- _REQUIRED WORK_
Any picture in the material should be left out, while all other lines are copied exactly.

■ ■ ■ ■ ■ ■ ■

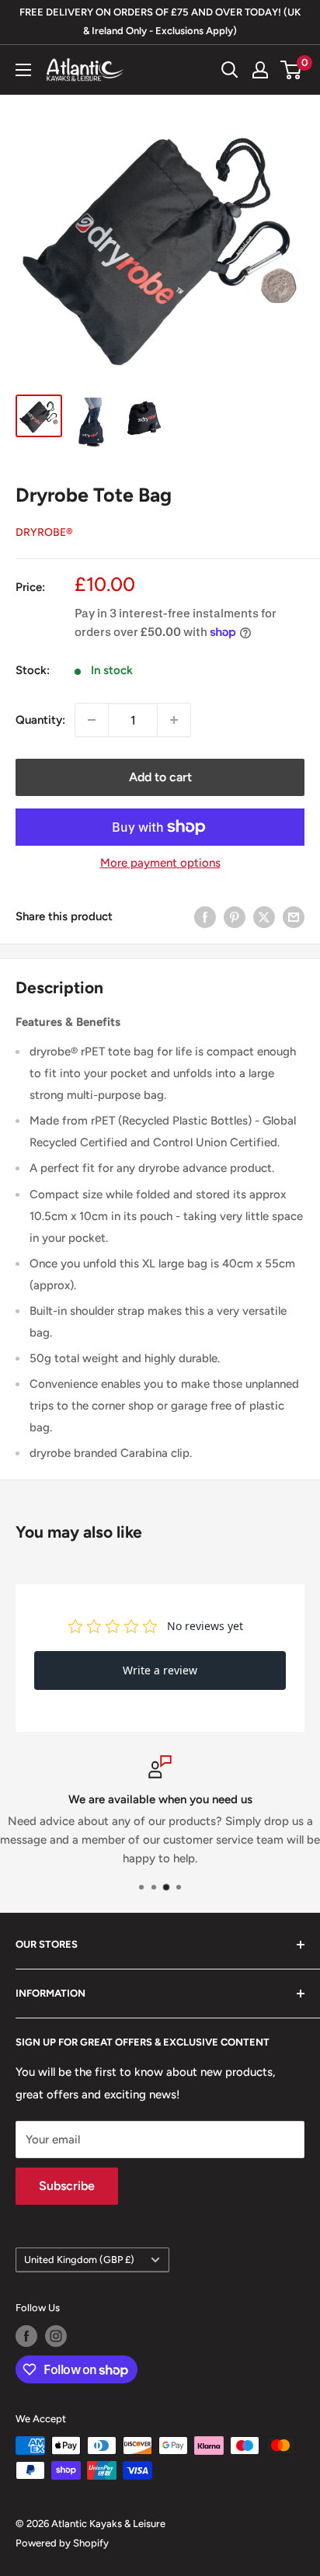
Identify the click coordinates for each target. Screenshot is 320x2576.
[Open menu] (23, 70)
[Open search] (229, 69)
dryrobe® (44, 532)
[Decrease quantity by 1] (91, 720)
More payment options (160, 863)
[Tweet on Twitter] (264, 916)
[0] (291, 70)
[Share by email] (293, 916)
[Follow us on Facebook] (26, 2336)
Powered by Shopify (62, 2543)
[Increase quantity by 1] (174, 720)
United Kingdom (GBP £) (79, 2259)
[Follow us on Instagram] (56, 2336)
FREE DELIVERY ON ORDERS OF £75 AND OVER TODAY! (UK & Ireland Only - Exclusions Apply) (160, 21)
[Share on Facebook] (205, 916)
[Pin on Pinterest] (234, 916)
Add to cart (160, 777)
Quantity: (40, 720)
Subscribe (67, 2185)
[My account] (260, 69)
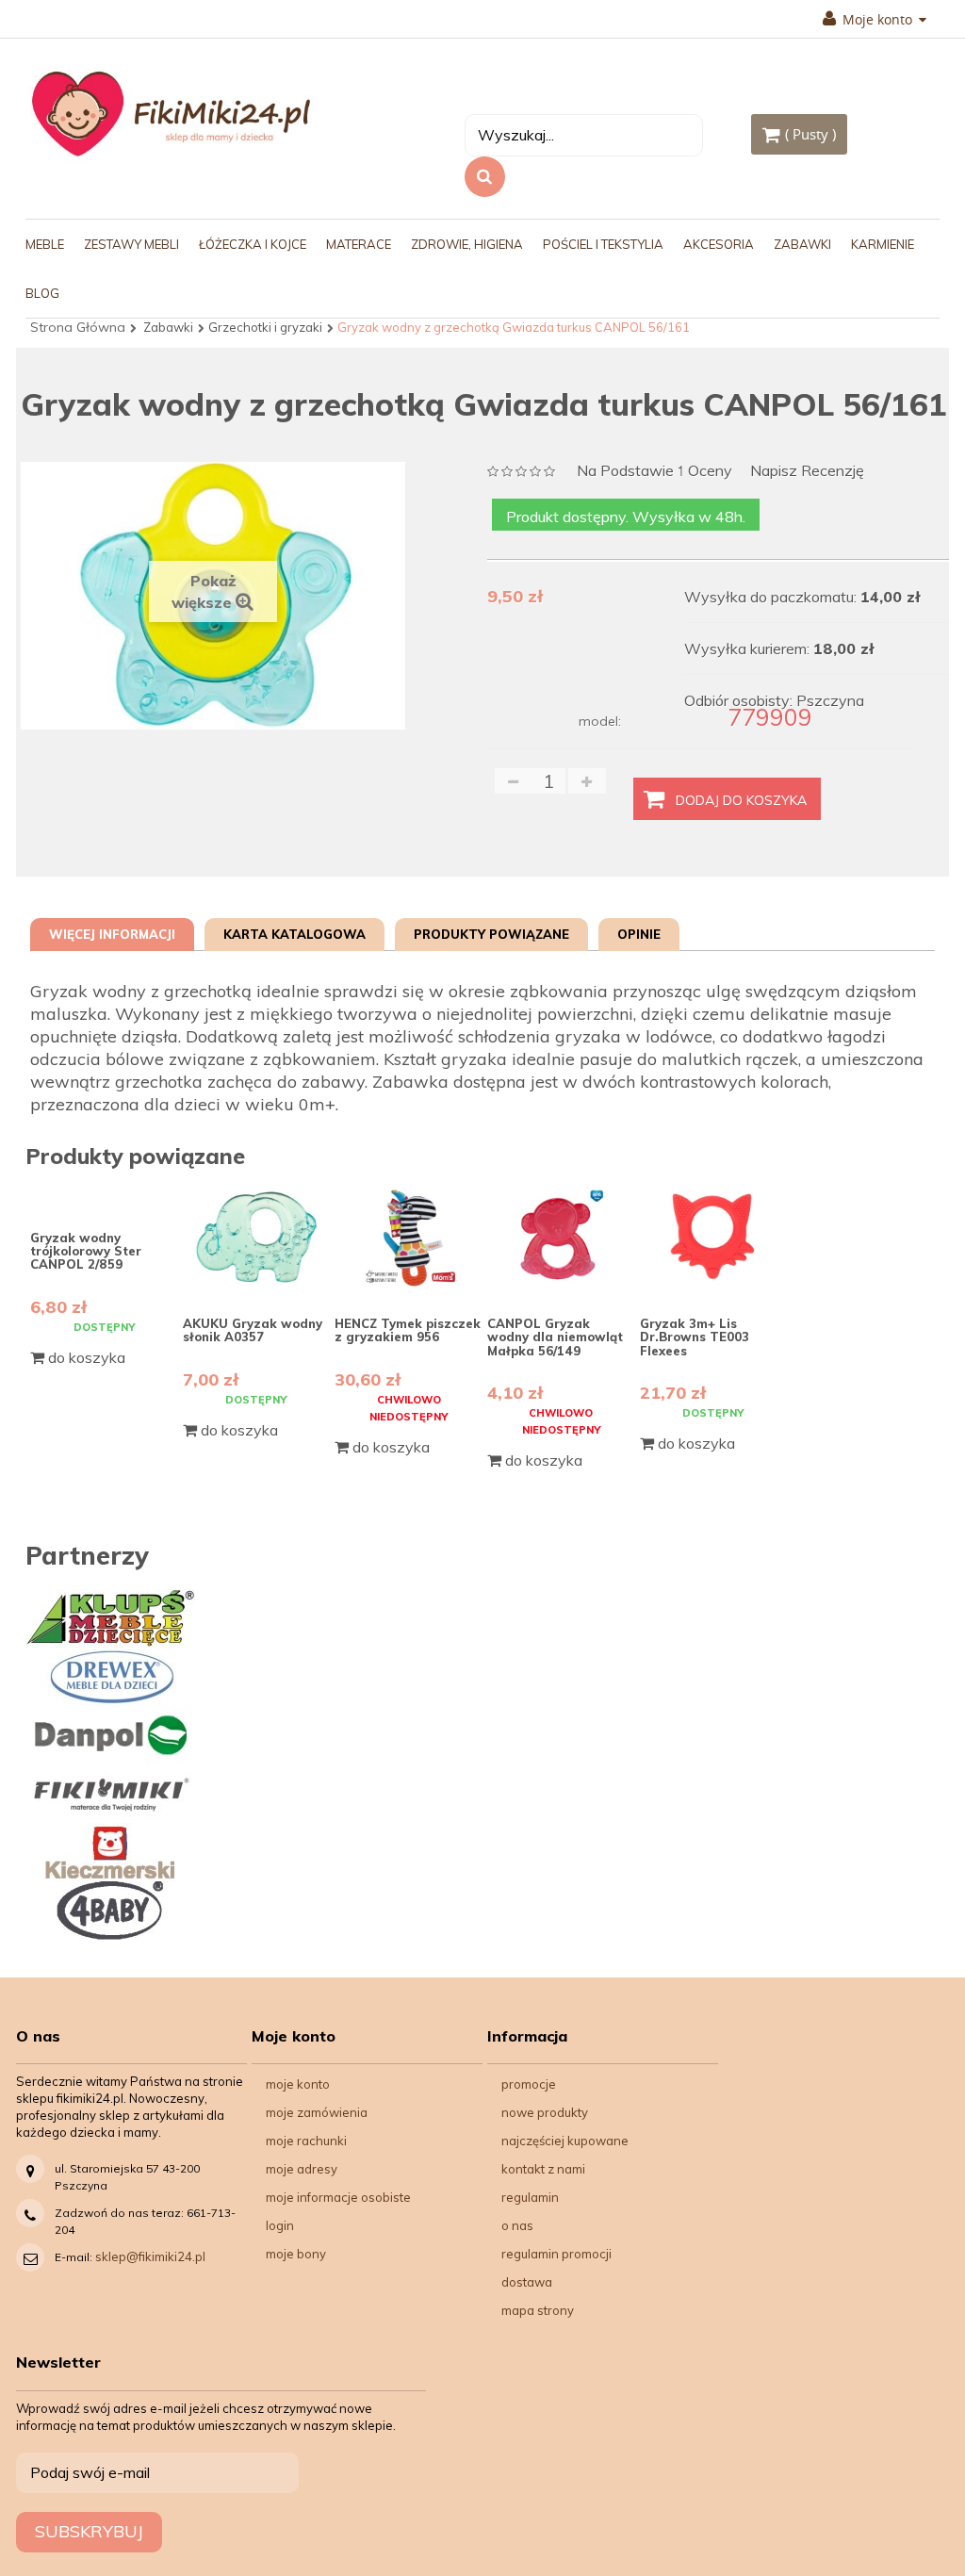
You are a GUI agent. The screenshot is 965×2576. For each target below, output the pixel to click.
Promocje (528, 2084)
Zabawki (168, 327)
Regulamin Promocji (556, 2253)
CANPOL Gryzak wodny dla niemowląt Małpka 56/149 (555, 1337)
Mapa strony (537, 2310)
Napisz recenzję (807, 471)
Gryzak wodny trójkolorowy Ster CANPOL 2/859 (85, 1251)
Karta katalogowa (294, 934)
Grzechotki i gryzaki (265, 327)
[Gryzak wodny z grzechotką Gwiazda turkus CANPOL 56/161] (96, 771)
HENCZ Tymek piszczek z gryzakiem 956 (408, 1330)
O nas (517, 2225)
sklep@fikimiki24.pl (150, 2256)
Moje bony (296, 2253)
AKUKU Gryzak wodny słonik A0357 (252, 1330)
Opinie (639, 934)
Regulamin (530, 2197)
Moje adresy (301, 2168)
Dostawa (526, 2281)
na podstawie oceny (654, 472)
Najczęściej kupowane (565, 2140)
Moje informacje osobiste (338, 2197)
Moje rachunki (306, 2140)
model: (600, 721)
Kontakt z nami (543, 2168)
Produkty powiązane (491, 934)
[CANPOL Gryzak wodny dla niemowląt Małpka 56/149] (561, 1238)
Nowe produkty (544, 2112)
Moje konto (298, 2084)
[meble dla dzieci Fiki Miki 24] (170, 113)
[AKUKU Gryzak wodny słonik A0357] (257, 1238)
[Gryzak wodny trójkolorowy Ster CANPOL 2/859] (104, 1195)
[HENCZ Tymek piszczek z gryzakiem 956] (408, 1238)
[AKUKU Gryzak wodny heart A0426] (714, 1238)
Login (280, 2225)
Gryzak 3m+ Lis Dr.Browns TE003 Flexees (694, 1337)
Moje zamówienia (317, 2112)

■ ■ ■ ■ ■ ■ ■

- _COMPLETED TASK_
Identify the click coordinates for each target. Screenshot is 320x2576.
[Open menu] (23, 70)
[Open search] (229, 69)
dryrobe® (44, 532)
[Decrease quantity by 1] (91, 720)
More payment options (160, 863)
[Tweet on Twitter] (264, 916)
[0] (291, 70)
[Share by email] (293, 916)
[Follow us on Facebook] (26, 2336)
Powered by Shopify (62, 2543)
[Increase quantity by 1] (174, 720)
United Kingdom (GBP £) (79, 2259)
[Follow us on Instagram] (56, 2336)
FREE DELIVERY ON ORDERS OF £75 AND OVER TODAY! (UK & Ireland Only - Exclusions Apply) (160, 21)
[Share on Facebook] (205, 916)
[Pin on Pinterest] (234, 916)
Add to cart (160, 777)
Quantity: (40, 720)
Subscribe (67, 2185)
[My account] (260, 69)
You are a GUI agent. The screenshot is 965×2576. For each target below, output the pixel to click.
Promocje (528, 2084)
Zabawki (168, 327)
Regulamin Promocji (556, 2253)
CANPOL Gryzak wodny dla niemowląt Małpka 56/149 (555, 1337)
Mapa strony (537, 2310)
Napisz recenzję (807, 471)
Gryzak wodny trójkolorowy Ster CANPOL 2/859 (85, 1251)
Karta katalogowa (294, 934)
Grzechotki i gryzaki (265, 327)
[Gryzak wodny z grzechotką Gwiazda turkus CANPOL 56/161] (96, 771)
HENCZ Tymek piszczek z gryzakiem 956 (408, 1330)
O nas (517, 2225)
sklep@fikimiki24.pl (150, 2256)
Moje bony (296, 2253)
AKUKU Gryzak wodny słonik A0357 (252, 1330)
Opinie (639, 934)
Regulamin (530, 2197)
Moje adresy (301, 2168)
Dostawa (526, 2281)
na podstawie oceny (654, 472)
Najczęściej kupowane (565, 2140)
Moje informacje osobiste (338, 2197)
Moje rachunki (306, 2140)
model: (600, 721)
Kontakt z nami (543, 2168)
Produkty powiązane (491, 934)
[CANPOL Gryzak wodny dla niemowląt Małpka 56/149] (561, 1238)
Nowe produkty (544, 2112)
Moje konto (298, 2084)
[meble dla dzieci Fiki Miki 24] (170, 113)
[AKUKU Gryzak wodny słonik A0357] (257, 1238)
[Gryzak wodny trójkolorowy Ster CANPOL 2/859] (104, 1195)
[HENCZ Tymek piszczek z gryzakiem 956] (408, 1238)
[AKUKU Gryzak wodny heart A0426] (714, 1238)
Login (280, 2225)
Gryzak 3m+ Lis Dr.Browns TE003 Flexees (694, 1337)
Moje zamówienia (317, 2112)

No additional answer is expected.